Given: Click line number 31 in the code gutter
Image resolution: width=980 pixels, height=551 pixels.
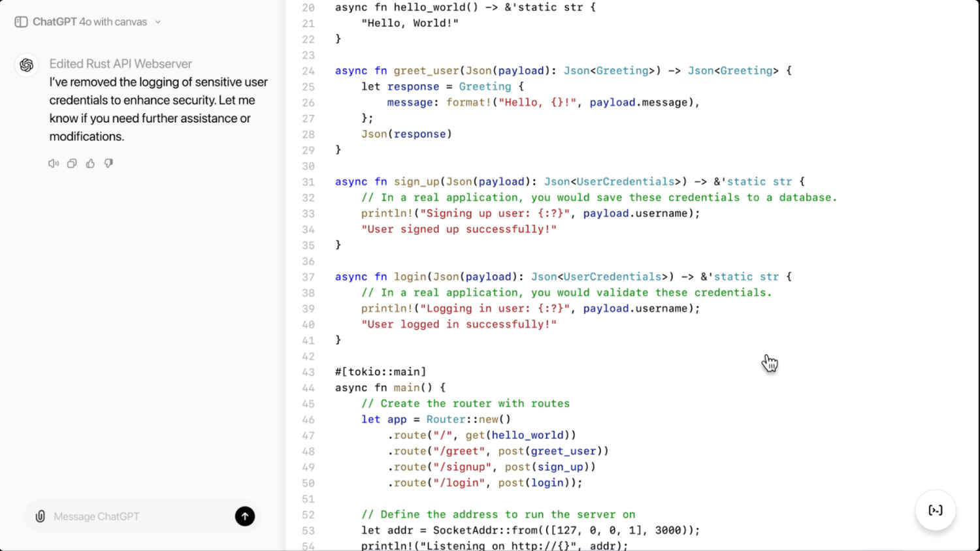Looking at the screenshot, I should [x=308, y=181].
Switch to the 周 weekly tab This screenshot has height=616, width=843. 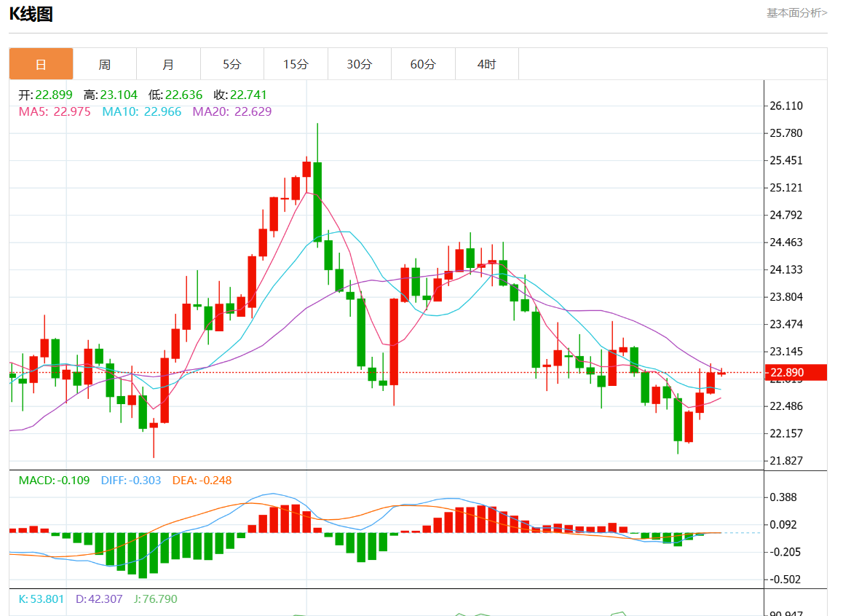coord(105,64)
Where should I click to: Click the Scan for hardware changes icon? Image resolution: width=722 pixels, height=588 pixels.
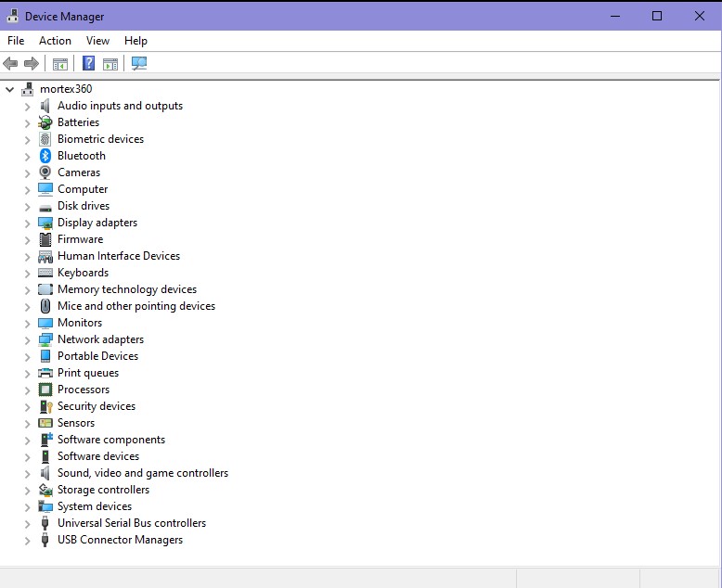point(139,64)
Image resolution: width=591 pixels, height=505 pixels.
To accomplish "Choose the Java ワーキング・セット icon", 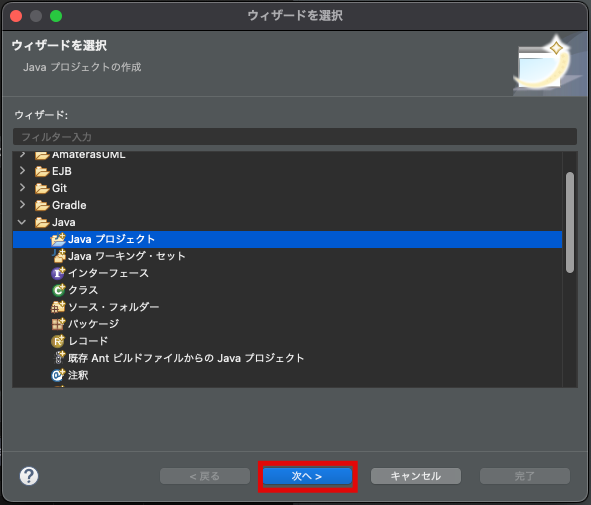I will (58, 256).
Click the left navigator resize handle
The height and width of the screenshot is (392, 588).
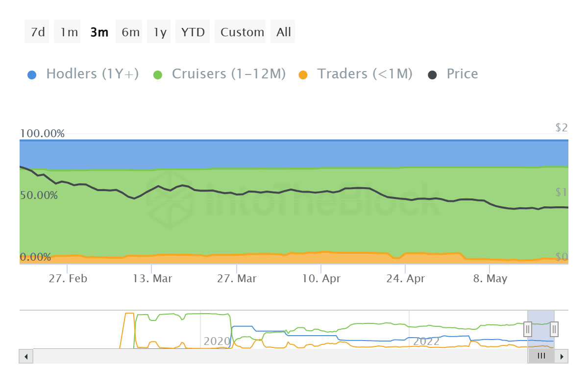(x=527, y=329)
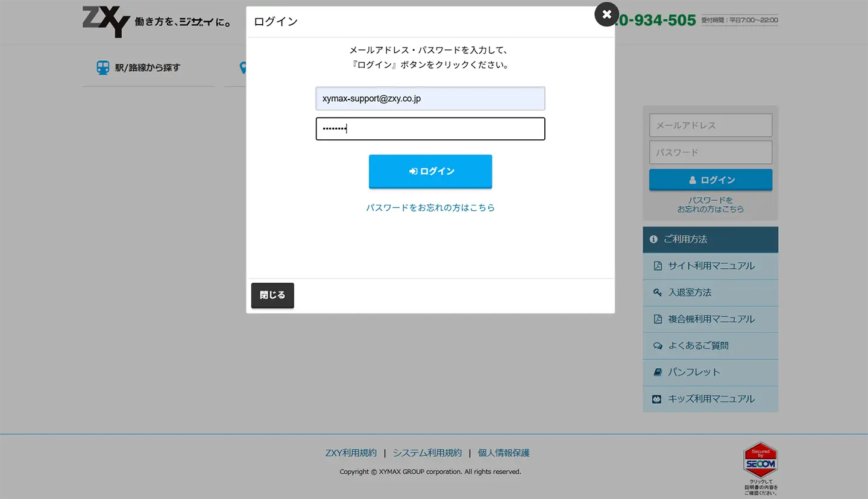Click the SECOM security seal
Image resolution: width=868 pixels, height=499 pixels.
pyautogui.click(x=760, y=461)
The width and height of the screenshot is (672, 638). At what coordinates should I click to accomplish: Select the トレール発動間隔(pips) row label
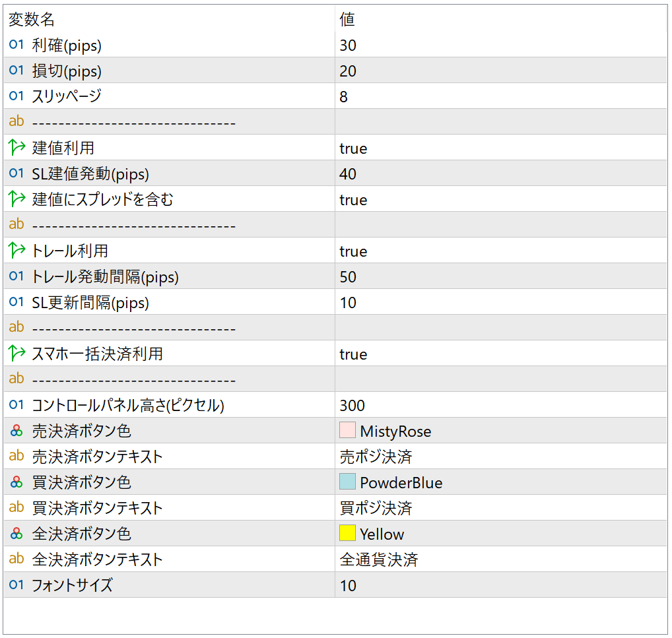click(106, 277)
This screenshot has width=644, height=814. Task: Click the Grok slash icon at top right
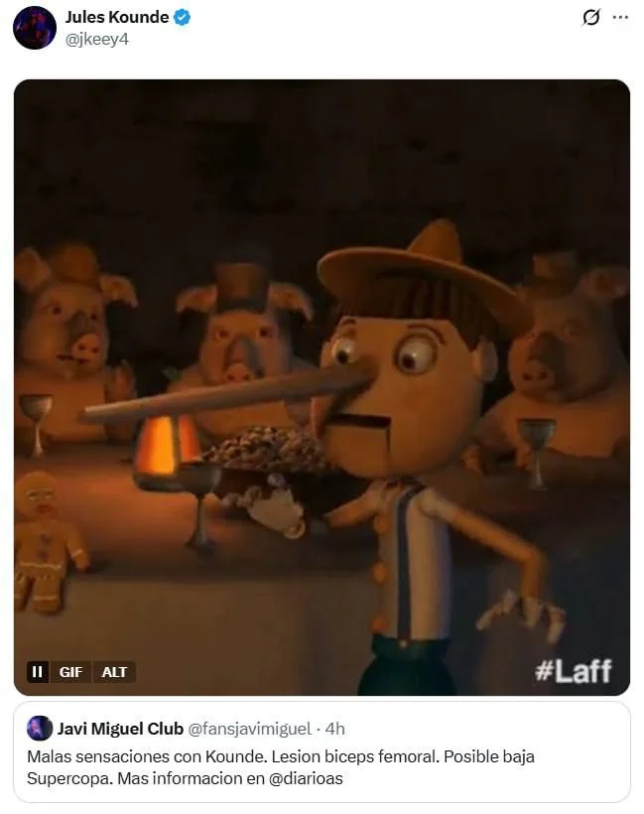click(x=591, y=17)
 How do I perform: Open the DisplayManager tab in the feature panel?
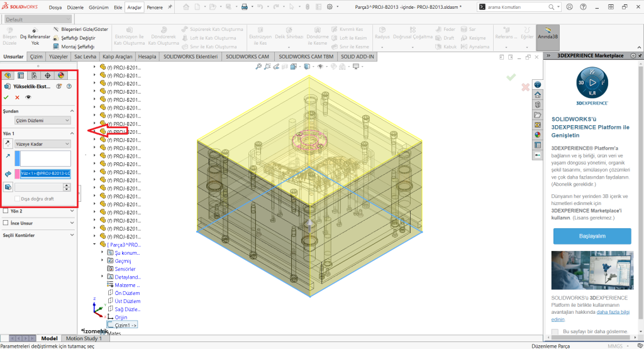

★ ★ ★ ★

Lines from the one holding "This screenshot has width=644, height=814." down to the last line of the entries above must be retyped exactly, inclusive of both, with no pictures and nothing else.

ANSWER TO THIS EXERCISE:
This screenshot has width=644, height=814. Task: Click the Grok slash icon at top right
click(x=591, y=17)
 How do I perform: Open the DisplayManager tab in the feature panel?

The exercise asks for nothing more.